В Академии надписей у него было два-три приятеля, таких же старых холостяка, как и он сам. Когда он бывал в Париже, они завтракали вместе где-нибудь в кабачке и рассказывали друг другу пикантные анекдоты о женщинах. Члена-корреспондента от его округа в Академии не было.
Он уже подумывал о том, что надо бы сбить цену на вожделенный дом.
— «Дом королевы Маргариты»,— сказал он,— еле держится. Балки накатов прогнили и трухой осыпались на бедную старуху. Придется затратить огромные средства, чтобы привести его в должный вид.
— Самое лучшее было бы снести его,— заметил архивариус Мазюр,— а фасад отправить во двор музея. Жаль будет, если герб Филиппа Трикульяра пойдет на слом.
С площади донесся гул толпы: полиция разгоняла народ, чтобы очистить следственным властям проход к месту преступления.
Пайо высунул нос в приоткрытую дверь и сказал:
— Вот следователь, господин Рокенкур, со своим секретарем, господином Сюркуфом. Они вошли в дом.
Ученые мужи из букинистического угла по одному проскользнули вслед за книгопродавцем на улицу Тентельри и оттуда стали наблюдать за возбужденной толпой, наводнившей площадь св. Экзюпера.
Пайо узнал в толпе председателя суда Кассиньоля. Старик совершал свою ежедневную прогулку. Ходил он мелкими шажками, видел плохо и теперь, попав в возбужденную толпу, никак не мог оттуда выбраться, но держался он еще прямо и твердо, гордо нося свою высохшую седую голову.

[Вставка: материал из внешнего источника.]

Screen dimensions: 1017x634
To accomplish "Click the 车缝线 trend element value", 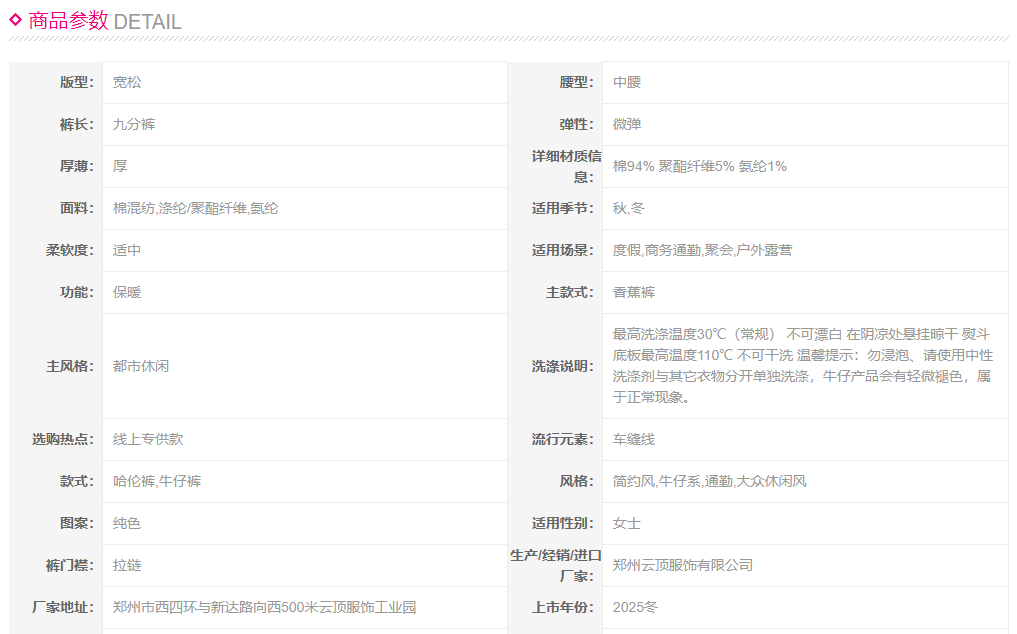I will point(634,439).
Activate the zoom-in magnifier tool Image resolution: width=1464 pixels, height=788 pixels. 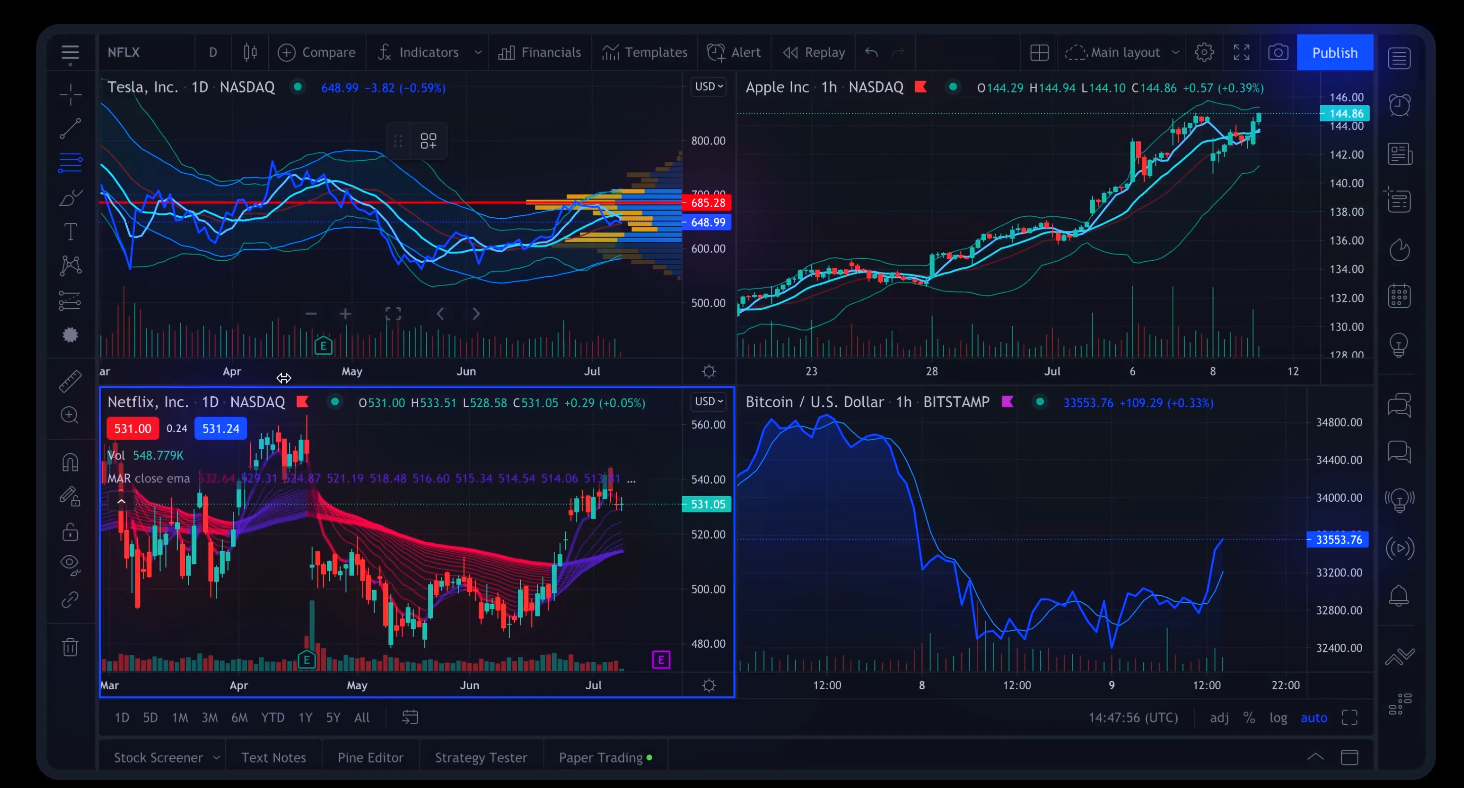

Увидев его, Пайо побежал ему навстречу, снял свою бархатную ермолку и, подав ему руку, пригласил зайти посидеть в лавку.
— Ну, разве можно, господин Кассиньоль, быть таким неосторожным! Попали в самую давку. Настоящий бунт.

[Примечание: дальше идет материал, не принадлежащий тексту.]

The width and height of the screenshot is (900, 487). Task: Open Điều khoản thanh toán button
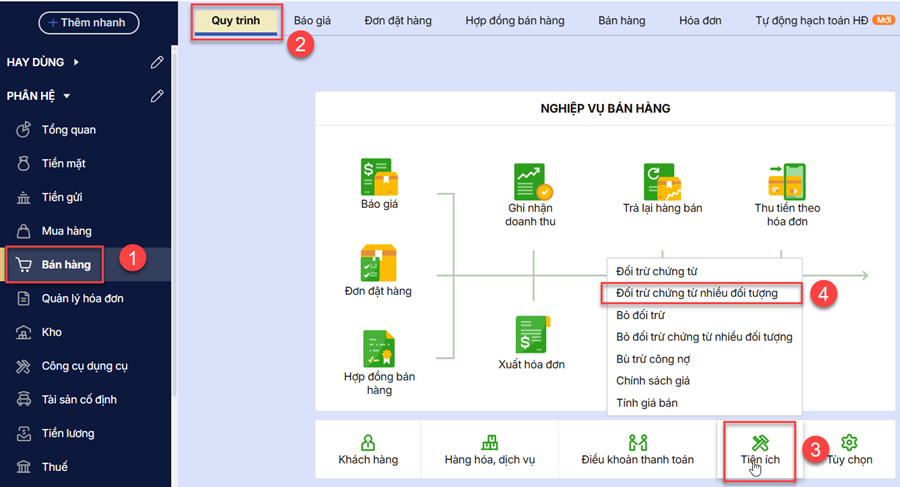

При слове «бунт» перед стариком встал как бы призрак революционного века, трех четвертей которого он был свидетелем. Ему шел восемьдесят седьмой год, и уже двадцать пять лет он пребывал в звании почетного советника.

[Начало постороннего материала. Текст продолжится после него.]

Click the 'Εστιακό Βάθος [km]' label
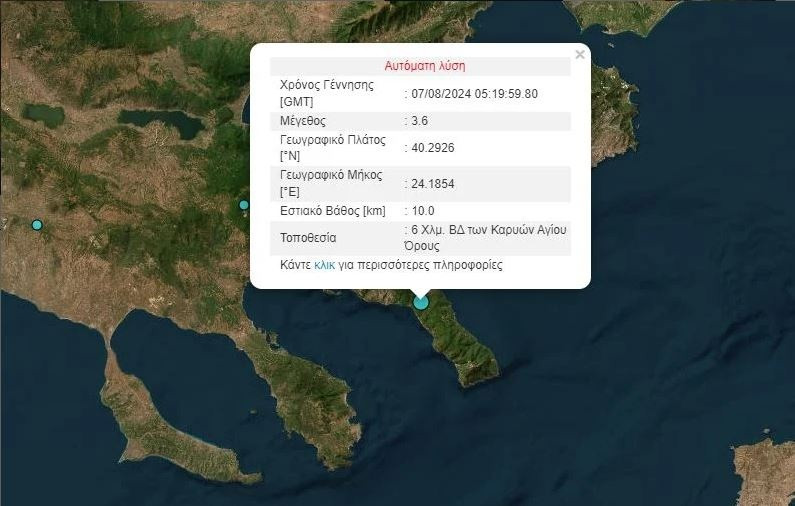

Поддерживаемый под руку книгопродавцем Пайо, он переступил через порог лавки и сел на соломенный стул, среди почтительно расступившихся ученых мужей. Тросточка с серебряным набалдашником, которую он зажал между худыми коленями, дрожала у него в руке. Он сидел, не сгибаясь, прямой, как спинка его стула. Он снял свои черепаховые очки, протер их и снова не спеша надел. Память на лица он потерял и, хотя был туг на ухо, узнавал теперь людей по голосу.
Он осведомился в немногих словах о причине скопления народа на площади и не дослушал ответа г-на де Термондра. Его крепкий, одеревенелый, словно мумифицированный мозг не воспринимал уже новых впечатлений, зато старые мысли и чувства глубоко врезались в него.